Dataset excerpt:

□ □ □ □

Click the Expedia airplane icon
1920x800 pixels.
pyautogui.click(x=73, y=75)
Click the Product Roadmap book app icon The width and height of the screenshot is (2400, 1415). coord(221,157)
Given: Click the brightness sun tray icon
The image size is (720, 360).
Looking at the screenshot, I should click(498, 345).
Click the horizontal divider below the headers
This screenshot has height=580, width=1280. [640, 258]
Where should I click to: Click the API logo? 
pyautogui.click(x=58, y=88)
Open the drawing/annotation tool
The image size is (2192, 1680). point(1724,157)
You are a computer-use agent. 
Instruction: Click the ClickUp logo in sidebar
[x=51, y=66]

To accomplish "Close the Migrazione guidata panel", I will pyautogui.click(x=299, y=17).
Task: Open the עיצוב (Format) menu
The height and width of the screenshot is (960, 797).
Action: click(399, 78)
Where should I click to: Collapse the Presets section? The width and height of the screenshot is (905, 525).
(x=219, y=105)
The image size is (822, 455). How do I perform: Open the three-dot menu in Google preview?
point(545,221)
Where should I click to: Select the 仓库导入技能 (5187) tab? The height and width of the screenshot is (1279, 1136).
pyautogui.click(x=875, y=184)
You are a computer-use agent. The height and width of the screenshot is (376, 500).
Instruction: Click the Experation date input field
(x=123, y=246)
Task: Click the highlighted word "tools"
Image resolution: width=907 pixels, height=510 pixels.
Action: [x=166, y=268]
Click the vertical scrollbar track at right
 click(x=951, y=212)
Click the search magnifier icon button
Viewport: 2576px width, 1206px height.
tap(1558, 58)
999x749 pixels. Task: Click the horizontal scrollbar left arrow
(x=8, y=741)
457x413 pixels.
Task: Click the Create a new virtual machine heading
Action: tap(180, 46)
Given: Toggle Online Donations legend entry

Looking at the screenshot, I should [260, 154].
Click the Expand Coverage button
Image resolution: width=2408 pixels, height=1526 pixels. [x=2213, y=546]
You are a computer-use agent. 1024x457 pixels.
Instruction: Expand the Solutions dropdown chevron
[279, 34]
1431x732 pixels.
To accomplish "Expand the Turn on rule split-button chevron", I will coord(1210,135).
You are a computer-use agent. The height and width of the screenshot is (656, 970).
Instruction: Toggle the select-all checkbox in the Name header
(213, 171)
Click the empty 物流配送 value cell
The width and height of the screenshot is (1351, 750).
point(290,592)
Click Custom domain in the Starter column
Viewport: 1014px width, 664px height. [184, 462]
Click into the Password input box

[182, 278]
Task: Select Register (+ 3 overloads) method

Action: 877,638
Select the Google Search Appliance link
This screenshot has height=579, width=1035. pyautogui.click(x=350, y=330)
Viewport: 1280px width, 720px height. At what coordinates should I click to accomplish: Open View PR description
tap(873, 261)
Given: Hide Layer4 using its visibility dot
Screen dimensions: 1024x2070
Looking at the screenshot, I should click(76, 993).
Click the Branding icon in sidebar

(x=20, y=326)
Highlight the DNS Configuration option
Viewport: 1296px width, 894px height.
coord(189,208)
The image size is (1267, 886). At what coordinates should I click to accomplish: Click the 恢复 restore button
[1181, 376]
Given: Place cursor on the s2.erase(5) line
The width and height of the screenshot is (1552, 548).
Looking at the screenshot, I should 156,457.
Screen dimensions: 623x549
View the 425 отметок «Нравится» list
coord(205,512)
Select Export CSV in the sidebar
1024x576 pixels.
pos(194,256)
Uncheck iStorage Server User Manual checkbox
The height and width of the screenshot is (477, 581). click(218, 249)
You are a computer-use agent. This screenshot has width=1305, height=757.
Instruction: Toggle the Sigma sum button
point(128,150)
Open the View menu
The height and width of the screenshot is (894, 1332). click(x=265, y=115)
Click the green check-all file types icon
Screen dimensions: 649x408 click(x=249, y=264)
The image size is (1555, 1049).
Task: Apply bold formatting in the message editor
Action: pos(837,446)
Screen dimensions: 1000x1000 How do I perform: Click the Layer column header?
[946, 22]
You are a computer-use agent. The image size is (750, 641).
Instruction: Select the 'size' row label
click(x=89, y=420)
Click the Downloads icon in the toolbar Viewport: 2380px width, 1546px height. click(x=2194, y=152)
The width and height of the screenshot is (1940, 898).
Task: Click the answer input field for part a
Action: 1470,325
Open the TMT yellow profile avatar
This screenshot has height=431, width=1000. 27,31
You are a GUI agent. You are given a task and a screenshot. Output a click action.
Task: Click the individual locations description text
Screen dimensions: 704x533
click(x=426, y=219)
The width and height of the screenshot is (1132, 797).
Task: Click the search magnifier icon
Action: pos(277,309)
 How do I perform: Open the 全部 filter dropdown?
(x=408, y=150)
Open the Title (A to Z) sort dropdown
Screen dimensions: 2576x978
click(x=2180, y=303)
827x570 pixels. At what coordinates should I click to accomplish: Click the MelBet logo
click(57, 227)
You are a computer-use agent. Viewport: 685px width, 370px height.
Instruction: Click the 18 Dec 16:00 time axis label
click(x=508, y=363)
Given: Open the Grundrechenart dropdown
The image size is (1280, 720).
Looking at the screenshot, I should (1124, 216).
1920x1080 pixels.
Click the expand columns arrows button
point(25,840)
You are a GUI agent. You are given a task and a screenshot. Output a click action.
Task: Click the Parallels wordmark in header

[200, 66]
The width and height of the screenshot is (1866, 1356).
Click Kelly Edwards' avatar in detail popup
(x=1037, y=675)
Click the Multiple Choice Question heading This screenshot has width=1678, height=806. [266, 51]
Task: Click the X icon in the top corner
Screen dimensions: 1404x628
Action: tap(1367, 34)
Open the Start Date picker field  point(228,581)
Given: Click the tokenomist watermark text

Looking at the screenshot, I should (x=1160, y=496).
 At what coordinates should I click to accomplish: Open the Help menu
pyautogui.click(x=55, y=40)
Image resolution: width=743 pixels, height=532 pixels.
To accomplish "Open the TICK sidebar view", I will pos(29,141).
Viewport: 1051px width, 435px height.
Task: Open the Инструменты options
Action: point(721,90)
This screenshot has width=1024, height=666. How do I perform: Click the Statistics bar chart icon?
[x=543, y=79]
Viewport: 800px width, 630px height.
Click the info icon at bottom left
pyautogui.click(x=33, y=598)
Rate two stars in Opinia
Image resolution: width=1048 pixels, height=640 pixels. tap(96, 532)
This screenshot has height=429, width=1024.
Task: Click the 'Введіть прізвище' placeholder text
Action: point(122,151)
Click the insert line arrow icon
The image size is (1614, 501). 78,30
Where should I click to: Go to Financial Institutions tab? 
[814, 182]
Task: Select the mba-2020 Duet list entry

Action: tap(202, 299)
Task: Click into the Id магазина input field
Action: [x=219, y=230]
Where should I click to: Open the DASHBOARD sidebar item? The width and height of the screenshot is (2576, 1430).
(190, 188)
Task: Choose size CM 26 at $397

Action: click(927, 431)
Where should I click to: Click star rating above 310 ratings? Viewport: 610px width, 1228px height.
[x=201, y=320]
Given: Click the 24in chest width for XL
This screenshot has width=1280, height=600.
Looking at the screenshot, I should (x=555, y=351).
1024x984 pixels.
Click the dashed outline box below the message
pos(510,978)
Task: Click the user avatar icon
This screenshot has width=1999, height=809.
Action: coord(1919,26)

□ □ □ □

◆ GOAL: Copy out every row above verbatim, in the same order.

◆ EXERCISE SOLUTION:
Click the Expedia airplane icon
1920x800 pixels.
pyautogui.click(x=73, y=75)
Click the Product Roadmap book app icon The width and height of the screenshot is (2400, 1415). coord(221,157)
Given: Click the brightness sun tray icon
The image size is (720, 360).
Looking at the screenshot, I should click(498, 345).
Click the horizontal divider below the headers
This screenshot has height=580, width=1280. [640, 258]
Where should I click to: Click the API logo? 
pyautogui.click(x=58, y=88)
Open the drawing/annotation tool
The image size is (2192, 1680). point(1724,157)
You are a computer-use agent. 
Instruction: Click the ClickUp logo in sidebar
[x=51, y=66]

To accomplish "Close the Migrazione guidata panel", I will pyautogui.click(x=299, y=17).
Task: Open the עיצוב (Format) menu
The height and width of the screenshot is (960, 797).
Action: click(399, 78)
Where should I click to: Collapse the Presets section? The width and height of the screenshot is (905, 525).
(x=219, y=105)
The image size is (822, 455). How do I perform: Open the three-dot menu in Google preview?
point(545,221)
Where should I click to: Select the 仓库导入技能 (5187) tab? The height and width of the screenshot is (1279, 1136).
pyautogui.click(x=875, y=184)
You are a computer-use agent. The height and width of the screenshot is (376, 500).
Instruction: Click the Experation date input field
(x=123, y=246)
Task: Click the highlighted word "tools"
Image resolution: width=907 pixels, height=510 pixels.
Action: [x=166, y=268]
Click the vertical scrollbar track at right
 click(x=951, y=212)
Click the search magnifier icon button
Viewport: 2576px width, 1206px height.
tap(1558, 58)
999x749 pixels. Task: Click the horizontal scrollbar left arrow
(x=8, y=741)
457x413 pixels.
Task: Click the Create a new virtual machine heading
Action: tap(180, 46)
Given: Toggle Online Donations legend entry

Looking at the screenshot, I should [260, 154].
Click the Expand Coverage button
Image resolution: width=2408 pixels, height=1526 pixels. [x=2213, y=546]
You are a computer-use agent. 1024x457 pixels.
Instruction: Expand the Solutions dropdown chevron
[279, 34]
1431x732 pixels.
To accomplish "Expand the Turn on rule split-button chevron", I will coord(1210,135).
You are a computer-use agent. The height and width of the screenshot is (656, 970).
Instruction: Toggle the select-all checkbox in the Name header
(213, 171)
Click the empty 物流配送 value cell
The width and height of the screenshot is (1351, 750).
point(290,592)
Click Custom domain in the Starter column
Viewport: 1014px width, 664px height. [184, 462]
Click into the Password input box

[182, 278]
Task: Select Register (+ 3 overloads) method

Action: 877,638
Select the Google Search Appliance link
This screenshot has height=579, width=1035. pyautogui.click(x=350, y=330)
Viewport: 1280px width, 720px height. At what coordinates should I click to accomplish: Open View PR description
tap(873, 261)
Given: Hide Layer4 using its visibility dot
Screen dimensions: 1024x2070
Looking at the screenshot, I should click(76, 993).
Click the Branding icon in sidebar

(x=20, y=326)
Highlight the DNS Configuration option
Viewport: 1296px width, 894px height.
coord(189,208)
The image size is (1267, 886). At what coordinates should I click to accomplish: Click the 恢复 restore button
[1181, 376]
Given: Place cursor on the s2.erase(5) line
The width and height of the screenshot is (1552, 548).
Looking at the screenshot, I should 156,457.
Screen dimensions: 623x549
View the 425 отметок «Нравится» list
coord(205,512)
Select Export CSV in the sidebar
1024x576 pixels.
pos(194,256)
Uncheck iStorage Server User Manual checkbox
The height and width of the screenshot is (477, 581). click(218, 249)
You are a computer-use agent. This screenshot has width=1305, height=757.
Instruction: Toggle the Sigma sum button
point(128,150)
Open the View menu
The height and width of the screenshot is (894, 1332). click(x=265, y=115)
Click the green check-all file types icon
Screen dimensions: 649x408 click(x=249, y=264)
The image size is (1555, 1049).
Task: Apply bold formatting in the message editor
Action: pos(837,446)
Screen dimensions: 1000x1000 How do I perform: Click the Layer column header?
[946, 22]
You are a computer-use agent. The image size is (750, 641).
Instruction: Select the 'size' row label
click(x=89, y=420)
Click the Downloads icon in the toolbar Viewport: 2380px width, 1546px height. click(x=2194, y=152)
The width and height of the screenshot is (1940, 898).
Task: Click the answer input field for part a
Action: 1470,325
Open the TMT yellow profile avatar
This screenshot has height=431, width=1000. 27,31
You are a GUI agent. You are given a task and a screenshot. Output a click action.
Task: Click the individual locations description text
Screen dimensions: 704x533
click(x=426, y=219)
The width and height of the screenshot is (1132, 797).
Task: Click the search magnifier icon
Action: pos(277,309)
 How do I perform: Open the 全部 filter dropdown?
(x=408, y=150)
Open the Title (A to Z) sort dropdown
Screen dimensions: 2576x978
click(x=2180, y=303)
827x570 pixels. At what coordinates should I click to accomplish: Click the MelBet logo
click(57, 227)
You are a computer-use agent. Viewport: 685px width, 370px height.
Instruction: Click the 18 Dec 16:00 time axis label
click(x=508, y=363)
Given: Open the Grundrechenart dropdown
The image size is (1280, 720).
Looking at the screenshot, I should (1124, 216).
1920x1080 pixels.
Click the expand columns arrows button
point(25,840)
You are a GUI agent. You are given a task and a screenshot. Output a click action.
Task: Click the Parallels wordmark in header

[200, 66]
The width and height of the screenshot is (1866, 1356).
Click Kelly Edwards' avatar in detail popup
(x=1037, y=675)
Click the Multiple Choice Question heading This screenshot has width=1678, height=806. [266, 51]
Task: Click the X icon in the top corner
Screen dimensions: 1404x628
Action: tap(1367, 34)
Open the Start Date picker field  point(228,581)
Given: Click the tokenomist watermark text

Looking at the screenshot, I should (x=1160, y=496).
 At what coordinates should I click to accomplish: Open the Help menu
pyautogui.click(x=55, y=40)
Image resolution: width=743 pixels, height=532 pixels.
To accomplish "Open the TICK sidebar view", I will pos(29,141).
Viewport: 1051px width, 435px height.
Task: Open the Инструменты options
Action: point(721,90)
This screenshot has width=1024, height=666. How do I perform: Click the Statistics bar chart icon?
[x=543, y=79]
Viewport: 800px width, 630px height.
Click the info icon at bottom left
pyautogui.click(x=33, y=598)
Rate two stars in Opinia
Image resolution: width=1048 pixels, height=640 pixels. tap(96, 532)
This screenshot has height=429, width=1024.
Task: Click the 'Введіть прізвище' placeholder text
Action: point(122,151)
Click the insert line arrow icon
The image size is (1614, 501). 78,30
Where should I click to: Go to Financial Institutions tab? 
[814, 182]
Task: Select the mba-2020 Duet list entry

Action: tap(202, 299)
Task: Click into the Id магазина input field
Action: [x=219, y=230]
Where should I click to: Open the DASHBOARD sidebar item? The width and height of the screenshot is (2576, 1430).
(190, 188)
Task: Choose size CM 26 at $397

Action: click(927, 431)
Where should I click to: Click star rating above 310 ratings? Viewport: 610px width, 1228px height.
[x=201, y=320]
Given: Click the 24in chest width for XL
This screenshot has width=1280, height=600.
Looking at the screenshot, I should (x=555, y=351).
1024x984 pixels.
Click the dashed outline box below the message
pos(510,978)
Task: Click the user avatar icon
This screenshot has width=1999, height=809.
Action: coord(1919,26)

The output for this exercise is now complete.